DATA RECORDS below:

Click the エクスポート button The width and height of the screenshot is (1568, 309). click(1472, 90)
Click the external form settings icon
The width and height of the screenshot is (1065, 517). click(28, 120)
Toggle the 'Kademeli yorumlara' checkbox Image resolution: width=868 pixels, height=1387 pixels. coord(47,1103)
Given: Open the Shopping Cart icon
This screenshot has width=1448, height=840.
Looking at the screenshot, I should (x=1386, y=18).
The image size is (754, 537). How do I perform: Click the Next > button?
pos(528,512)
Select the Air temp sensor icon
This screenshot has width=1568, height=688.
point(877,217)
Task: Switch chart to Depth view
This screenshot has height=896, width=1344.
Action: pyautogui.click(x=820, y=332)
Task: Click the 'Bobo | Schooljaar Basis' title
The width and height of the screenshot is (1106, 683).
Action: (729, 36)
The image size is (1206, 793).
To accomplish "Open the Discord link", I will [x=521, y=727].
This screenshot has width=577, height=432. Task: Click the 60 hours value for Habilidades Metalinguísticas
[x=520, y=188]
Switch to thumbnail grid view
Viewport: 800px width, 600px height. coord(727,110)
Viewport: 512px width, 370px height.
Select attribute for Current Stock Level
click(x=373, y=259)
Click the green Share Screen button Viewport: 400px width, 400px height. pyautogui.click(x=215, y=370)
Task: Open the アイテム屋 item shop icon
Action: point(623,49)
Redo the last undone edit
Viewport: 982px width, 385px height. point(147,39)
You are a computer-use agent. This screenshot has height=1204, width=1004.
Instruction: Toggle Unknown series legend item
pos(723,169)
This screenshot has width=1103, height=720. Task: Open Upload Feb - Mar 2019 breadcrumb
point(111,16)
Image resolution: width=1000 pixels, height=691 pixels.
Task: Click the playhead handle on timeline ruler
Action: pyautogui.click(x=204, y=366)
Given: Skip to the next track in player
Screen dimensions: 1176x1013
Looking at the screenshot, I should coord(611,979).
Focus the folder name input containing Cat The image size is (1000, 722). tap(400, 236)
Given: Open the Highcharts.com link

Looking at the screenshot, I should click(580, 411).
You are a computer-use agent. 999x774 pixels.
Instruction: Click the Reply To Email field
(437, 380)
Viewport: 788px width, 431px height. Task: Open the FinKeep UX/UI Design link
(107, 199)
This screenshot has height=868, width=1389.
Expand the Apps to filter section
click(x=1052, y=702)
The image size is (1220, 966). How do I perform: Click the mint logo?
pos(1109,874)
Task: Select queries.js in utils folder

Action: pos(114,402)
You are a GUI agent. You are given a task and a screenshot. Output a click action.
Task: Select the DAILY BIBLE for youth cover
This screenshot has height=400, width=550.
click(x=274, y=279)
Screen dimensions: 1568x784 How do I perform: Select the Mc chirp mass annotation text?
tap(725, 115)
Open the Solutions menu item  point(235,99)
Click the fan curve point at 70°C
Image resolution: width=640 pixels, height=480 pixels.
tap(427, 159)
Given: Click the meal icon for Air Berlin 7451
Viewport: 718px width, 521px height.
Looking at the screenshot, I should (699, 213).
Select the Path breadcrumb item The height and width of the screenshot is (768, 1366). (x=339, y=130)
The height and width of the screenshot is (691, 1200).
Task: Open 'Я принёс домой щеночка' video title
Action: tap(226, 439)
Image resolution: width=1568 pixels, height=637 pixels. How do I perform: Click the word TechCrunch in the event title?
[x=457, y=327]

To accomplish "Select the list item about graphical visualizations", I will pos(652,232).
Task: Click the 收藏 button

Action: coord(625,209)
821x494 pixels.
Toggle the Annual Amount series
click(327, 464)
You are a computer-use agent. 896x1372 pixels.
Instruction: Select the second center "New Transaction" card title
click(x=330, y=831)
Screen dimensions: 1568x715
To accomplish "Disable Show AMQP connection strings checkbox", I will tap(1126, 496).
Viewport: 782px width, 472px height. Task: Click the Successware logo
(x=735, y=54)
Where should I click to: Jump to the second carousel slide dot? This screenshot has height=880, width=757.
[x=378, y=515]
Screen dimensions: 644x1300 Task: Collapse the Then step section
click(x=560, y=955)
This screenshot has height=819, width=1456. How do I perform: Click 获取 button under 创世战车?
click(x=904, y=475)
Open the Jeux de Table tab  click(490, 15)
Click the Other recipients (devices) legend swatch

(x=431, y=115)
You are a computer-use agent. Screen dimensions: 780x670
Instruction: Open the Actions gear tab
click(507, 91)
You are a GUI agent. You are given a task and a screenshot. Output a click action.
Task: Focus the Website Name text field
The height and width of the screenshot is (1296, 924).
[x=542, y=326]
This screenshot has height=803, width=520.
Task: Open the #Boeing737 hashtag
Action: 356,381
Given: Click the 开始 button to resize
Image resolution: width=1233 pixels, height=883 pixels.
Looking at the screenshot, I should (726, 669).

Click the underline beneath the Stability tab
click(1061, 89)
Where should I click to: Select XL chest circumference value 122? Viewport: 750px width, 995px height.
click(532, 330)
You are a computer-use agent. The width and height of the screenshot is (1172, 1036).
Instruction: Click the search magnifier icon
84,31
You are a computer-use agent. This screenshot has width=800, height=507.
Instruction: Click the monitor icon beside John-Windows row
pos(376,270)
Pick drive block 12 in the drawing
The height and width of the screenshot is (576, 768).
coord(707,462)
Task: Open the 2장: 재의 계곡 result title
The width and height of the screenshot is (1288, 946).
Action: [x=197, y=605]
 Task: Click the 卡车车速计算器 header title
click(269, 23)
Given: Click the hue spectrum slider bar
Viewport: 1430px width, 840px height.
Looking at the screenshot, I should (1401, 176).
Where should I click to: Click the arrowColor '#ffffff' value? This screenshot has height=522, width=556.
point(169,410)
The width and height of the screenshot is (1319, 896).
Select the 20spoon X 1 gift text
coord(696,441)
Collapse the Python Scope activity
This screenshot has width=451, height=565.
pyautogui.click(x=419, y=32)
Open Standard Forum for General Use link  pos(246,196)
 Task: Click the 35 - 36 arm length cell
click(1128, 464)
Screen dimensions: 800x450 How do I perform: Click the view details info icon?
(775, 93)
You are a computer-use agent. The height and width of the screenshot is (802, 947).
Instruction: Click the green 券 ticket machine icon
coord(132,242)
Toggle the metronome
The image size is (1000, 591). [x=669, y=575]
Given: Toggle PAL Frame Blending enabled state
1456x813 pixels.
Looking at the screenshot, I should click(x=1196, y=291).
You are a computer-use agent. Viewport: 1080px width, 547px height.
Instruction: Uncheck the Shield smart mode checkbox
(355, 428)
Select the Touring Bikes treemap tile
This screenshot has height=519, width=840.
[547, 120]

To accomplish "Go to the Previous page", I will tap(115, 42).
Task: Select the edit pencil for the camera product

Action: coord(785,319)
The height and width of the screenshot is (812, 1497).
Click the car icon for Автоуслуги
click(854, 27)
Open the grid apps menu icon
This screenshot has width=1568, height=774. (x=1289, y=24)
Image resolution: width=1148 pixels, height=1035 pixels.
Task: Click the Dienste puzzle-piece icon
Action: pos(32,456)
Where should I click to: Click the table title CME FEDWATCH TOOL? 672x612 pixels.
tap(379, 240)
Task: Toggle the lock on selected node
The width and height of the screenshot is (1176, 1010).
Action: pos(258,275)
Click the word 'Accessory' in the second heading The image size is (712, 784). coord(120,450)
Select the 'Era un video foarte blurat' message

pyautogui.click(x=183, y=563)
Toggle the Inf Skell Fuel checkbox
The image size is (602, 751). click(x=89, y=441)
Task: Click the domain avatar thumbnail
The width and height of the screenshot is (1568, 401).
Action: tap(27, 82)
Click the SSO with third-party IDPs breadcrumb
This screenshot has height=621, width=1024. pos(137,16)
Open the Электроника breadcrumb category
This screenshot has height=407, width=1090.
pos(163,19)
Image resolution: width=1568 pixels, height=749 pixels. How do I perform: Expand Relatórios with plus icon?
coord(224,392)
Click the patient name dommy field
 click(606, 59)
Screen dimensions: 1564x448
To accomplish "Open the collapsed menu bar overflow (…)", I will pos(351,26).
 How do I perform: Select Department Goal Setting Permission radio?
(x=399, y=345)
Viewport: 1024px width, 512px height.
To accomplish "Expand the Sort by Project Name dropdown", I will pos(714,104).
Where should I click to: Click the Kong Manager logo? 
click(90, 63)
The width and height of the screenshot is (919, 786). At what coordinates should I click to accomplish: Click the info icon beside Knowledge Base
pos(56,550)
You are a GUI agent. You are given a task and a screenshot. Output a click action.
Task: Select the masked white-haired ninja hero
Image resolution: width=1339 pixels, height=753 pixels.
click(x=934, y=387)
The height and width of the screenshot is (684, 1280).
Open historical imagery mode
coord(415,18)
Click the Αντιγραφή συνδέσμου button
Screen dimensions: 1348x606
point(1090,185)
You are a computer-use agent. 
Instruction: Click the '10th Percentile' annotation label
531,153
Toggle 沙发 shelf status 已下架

End of DATA RECORDS.

» ACTIVITY: Go through the data above and count the lines that hold "computer". Respond with the number and no other words.

» WRITTEN ANSWER: 9